L’Autorité de contrôle des assurances et de la prévoyance sociale (ACAPS) tire la sonnette d’alarme dans son dernier rapport sur la fragilité des équilibres financiers sur le moyen et long terme des principaux régimes de retraite et la précarité de leur pérennité.

« Pour la Caisse interprofessionnelle marocaine de retraite (CIMR), et sous l’effet de l’hypothèse relative au taux d’évolution des nouveaux actifs adhérents à la caisse,  les cotisations et contributions vont enregistrer sur la période des projections une évolution annuelle moyenne inférieure à celle des prestations du régime (3,7% contre 4,6%). De ce fait, le régime va enregistrer un déficit technique à partir de 2026 et un déficit global en 2045. Par ailleurs, les réserves du régime resteront positives tout au long de la période de projection », peut-on lire.

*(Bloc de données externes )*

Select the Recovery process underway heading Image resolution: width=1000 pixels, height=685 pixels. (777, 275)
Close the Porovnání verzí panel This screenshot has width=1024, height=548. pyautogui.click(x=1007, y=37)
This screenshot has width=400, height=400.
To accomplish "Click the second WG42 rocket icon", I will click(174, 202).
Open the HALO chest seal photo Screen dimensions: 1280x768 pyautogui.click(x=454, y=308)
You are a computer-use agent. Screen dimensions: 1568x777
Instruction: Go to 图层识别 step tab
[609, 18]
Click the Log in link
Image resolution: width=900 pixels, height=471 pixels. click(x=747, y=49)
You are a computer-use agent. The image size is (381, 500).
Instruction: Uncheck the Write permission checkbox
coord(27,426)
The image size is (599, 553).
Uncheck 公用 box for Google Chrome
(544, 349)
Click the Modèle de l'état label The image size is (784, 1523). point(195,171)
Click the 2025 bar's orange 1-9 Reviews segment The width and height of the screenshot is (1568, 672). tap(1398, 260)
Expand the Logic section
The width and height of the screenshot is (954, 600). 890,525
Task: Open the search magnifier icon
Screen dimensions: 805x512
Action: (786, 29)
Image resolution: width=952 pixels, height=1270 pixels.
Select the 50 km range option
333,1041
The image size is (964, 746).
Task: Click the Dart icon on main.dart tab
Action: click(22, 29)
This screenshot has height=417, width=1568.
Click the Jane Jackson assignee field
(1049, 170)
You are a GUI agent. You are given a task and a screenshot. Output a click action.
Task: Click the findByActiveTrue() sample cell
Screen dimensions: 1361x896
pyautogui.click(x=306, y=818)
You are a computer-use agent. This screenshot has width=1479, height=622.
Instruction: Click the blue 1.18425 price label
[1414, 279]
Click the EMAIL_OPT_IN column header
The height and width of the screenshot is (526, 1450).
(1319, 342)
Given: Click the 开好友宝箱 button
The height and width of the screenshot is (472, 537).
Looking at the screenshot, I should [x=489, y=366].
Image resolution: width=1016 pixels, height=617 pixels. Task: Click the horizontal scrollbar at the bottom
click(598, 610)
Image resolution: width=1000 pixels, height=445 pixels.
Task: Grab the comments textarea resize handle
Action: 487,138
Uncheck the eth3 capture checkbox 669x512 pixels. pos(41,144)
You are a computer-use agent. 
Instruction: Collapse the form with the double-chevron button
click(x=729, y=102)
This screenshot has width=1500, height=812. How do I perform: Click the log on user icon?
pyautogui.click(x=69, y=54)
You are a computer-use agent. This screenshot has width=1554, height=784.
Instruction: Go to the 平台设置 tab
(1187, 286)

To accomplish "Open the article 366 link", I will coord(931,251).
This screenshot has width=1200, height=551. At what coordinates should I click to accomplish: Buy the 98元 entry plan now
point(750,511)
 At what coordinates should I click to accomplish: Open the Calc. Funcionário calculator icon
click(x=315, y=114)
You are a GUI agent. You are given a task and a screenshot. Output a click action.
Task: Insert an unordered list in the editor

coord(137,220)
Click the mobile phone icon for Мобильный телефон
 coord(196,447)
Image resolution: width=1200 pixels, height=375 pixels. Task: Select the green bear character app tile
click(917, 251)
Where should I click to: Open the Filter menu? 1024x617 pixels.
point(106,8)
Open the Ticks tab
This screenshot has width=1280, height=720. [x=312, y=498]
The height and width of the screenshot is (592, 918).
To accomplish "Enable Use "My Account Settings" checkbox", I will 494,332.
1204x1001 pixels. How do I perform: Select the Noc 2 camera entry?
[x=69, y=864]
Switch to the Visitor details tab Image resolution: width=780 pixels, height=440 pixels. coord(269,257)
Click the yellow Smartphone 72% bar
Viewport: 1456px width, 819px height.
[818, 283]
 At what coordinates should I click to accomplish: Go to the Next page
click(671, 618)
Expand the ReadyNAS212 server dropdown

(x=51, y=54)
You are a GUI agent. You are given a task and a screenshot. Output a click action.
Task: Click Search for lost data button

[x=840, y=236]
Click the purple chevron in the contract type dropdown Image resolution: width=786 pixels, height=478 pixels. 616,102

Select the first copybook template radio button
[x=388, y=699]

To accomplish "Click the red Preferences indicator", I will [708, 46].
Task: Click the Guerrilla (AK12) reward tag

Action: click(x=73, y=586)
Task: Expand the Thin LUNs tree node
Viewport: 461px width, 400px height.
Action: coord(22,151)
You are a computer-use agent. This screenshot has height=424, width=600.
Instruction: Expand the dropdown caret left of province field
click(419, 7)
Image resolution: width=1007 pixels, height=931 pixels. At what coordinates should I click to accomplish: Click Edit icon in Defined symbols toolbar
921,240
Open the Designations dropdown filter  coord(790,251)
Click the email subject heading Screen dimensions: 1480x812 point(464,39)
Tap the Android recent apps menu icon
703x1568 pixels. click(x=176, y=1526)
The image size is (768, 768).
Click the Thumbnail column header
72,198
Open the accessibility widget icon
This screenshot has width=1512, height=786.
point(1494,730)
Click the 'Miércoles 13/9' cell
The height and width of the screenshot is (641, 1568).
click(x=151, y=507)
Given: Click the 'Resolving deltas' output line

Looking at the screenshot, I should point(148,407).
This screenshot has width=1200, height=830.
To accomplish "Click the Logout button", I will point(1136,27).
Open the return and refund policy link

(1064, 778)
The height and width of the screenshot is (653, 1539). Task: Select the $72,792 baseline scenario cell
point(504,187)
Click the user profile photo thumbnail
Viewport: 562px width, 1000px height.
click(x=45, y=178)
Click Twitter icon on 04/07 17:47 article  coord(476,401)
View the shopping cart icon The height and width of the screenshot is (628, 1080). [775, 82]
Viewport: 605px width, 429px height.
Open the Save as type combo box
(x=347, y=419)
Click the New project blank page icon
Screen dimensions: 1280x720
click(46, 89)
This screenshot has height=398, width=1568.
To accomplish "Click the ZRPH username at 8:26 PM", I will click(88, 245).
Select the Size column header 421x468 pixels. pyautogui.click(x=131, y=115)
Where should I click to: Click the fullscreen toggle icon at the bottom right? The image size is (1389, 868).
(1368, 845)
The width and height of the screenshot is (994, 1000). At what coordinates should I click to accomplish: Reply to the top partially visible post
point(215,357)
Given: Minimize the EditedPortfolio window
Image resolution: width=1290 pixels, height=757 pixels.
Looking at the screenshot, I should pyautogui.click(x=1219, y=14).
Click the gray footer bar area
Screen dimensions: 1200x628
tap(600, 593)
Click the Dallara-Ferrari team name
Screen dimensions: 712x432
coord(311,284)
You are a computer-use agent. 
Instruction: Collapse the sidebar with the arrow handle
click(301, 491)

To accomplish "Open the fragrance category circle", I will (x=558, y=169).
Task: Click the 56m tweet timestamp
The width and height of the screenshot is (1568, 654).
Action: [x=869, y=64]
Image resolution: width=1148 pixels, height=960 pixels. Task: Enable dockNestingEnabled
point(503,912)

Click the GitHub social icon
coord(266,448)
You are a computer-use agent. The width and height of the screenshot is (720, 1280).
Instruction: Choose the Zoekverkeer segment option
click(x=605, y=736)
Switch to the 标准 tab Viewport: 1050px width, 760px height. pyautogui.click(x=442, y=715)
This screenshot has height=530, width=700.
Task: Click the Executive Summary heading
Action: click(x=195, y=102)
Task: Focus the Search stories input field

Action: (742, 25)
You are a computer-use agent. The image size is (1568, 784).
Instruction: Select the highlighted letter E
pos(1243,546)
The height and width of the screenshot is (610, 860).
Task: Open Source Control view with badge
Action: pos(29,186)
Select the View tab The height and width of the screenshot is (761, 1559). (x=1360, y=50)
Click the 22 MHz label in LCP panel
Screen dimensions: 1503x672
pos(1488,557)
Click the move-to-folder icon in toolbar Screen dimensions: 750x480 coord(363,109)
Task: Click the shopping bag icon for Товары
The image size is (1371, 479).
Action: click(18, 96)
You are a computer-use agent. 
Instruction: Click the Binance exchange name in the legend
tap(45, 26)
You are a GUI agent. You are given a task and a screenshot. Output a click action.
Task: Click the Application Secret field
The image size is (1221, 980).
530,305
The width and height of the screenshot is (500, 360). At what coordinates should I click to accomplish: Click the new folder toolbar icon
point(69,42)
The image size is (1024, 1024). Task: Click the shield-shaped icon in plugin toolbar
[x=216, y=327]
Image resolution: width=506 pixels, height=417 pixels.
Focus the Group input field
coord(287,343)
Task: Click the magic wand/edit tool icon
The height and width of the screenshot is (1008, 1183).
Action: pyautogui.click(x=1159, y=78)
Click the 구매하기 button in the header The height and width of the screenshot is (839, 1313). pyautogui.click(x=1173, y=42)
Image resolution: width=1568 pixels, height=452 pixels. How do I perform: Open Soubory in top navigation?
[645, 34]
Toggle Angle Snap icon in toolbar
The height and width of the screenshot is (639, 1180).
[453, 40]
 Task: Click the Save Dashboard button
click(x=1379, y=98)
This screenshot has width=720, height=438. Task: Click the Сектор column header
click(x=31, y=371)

Le régulateur n’a pas manqué de souligner l’importance des engagements cumulés envers les affiliés qui pèsent lourdement sur la pérennité des régimes de retraite. « En ce qui concerne la CIMR, et bien que son taux  de préfinancement se situe à 71,1%, le caractère facultatif du régime fait peser sur lui un risque potentiel qu’il convient de surveiller », note-t-on.